** SET EXERCISE **
Update the lines below by replacing "toolbar" with "tool panel" and keeping everything else unchanged. Leave the pictures out of your answer.

** PROVIDED MATERIAL **
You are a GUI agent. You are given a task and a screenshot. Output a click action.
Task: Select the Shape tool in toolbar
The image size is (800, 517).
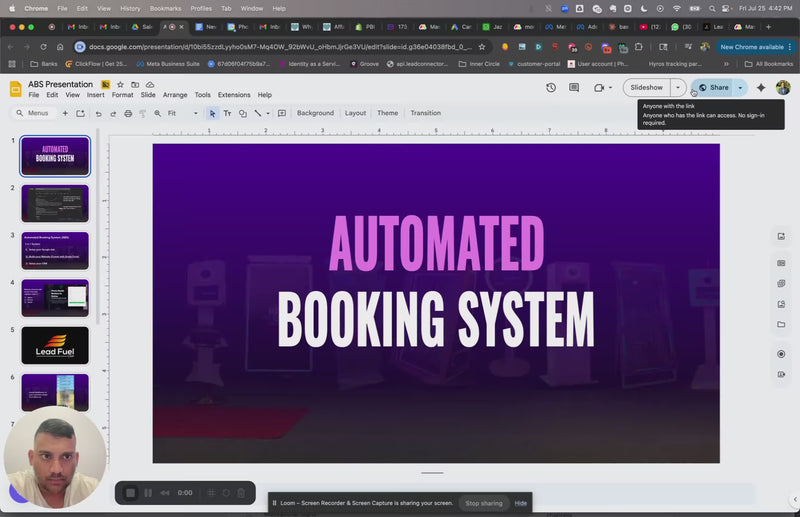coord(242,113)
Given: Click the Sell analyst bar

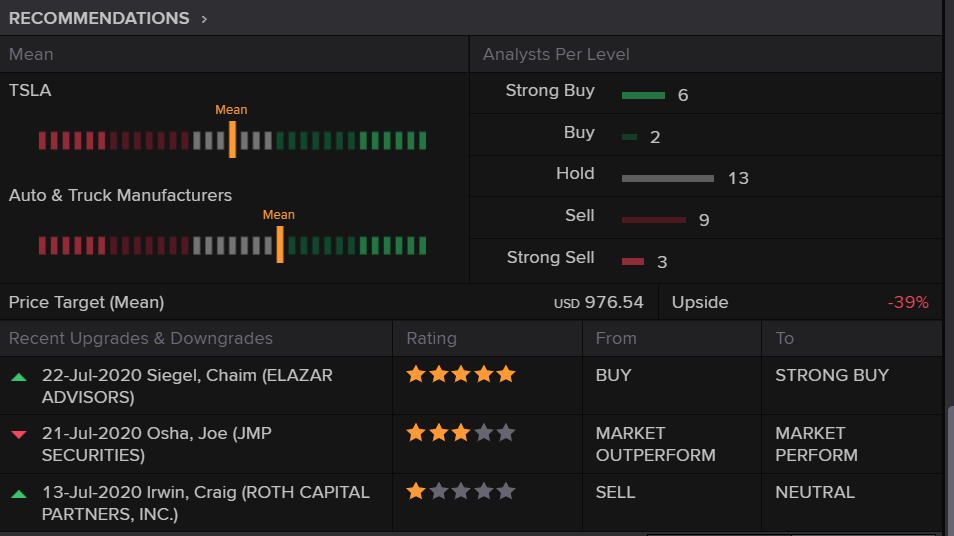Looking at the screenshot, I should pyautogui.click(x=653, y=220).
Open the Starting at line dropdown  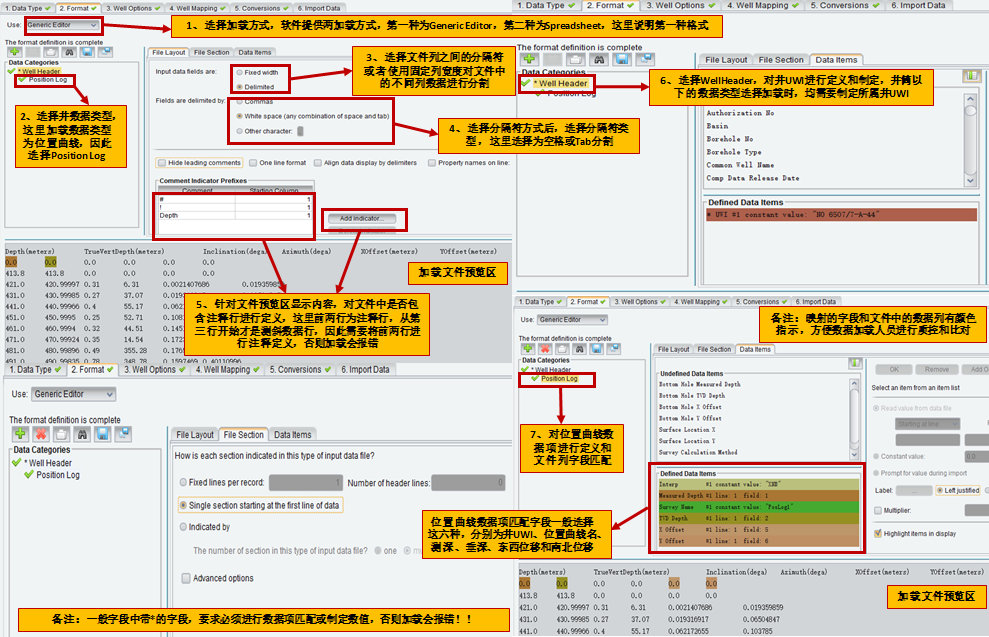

** TASK SOLUTION **
You are a GUI agent. You are given a task and a screenshot. Output a click action.
Task: Select the Shape tool in tool panel
The image size is (800, 517).
coord(242,113)
Given: Click the Sell analyst bar

Looking at the screenshot, I should pyautogui.click(x=653, y=220).
Open the Starting at line dropdown  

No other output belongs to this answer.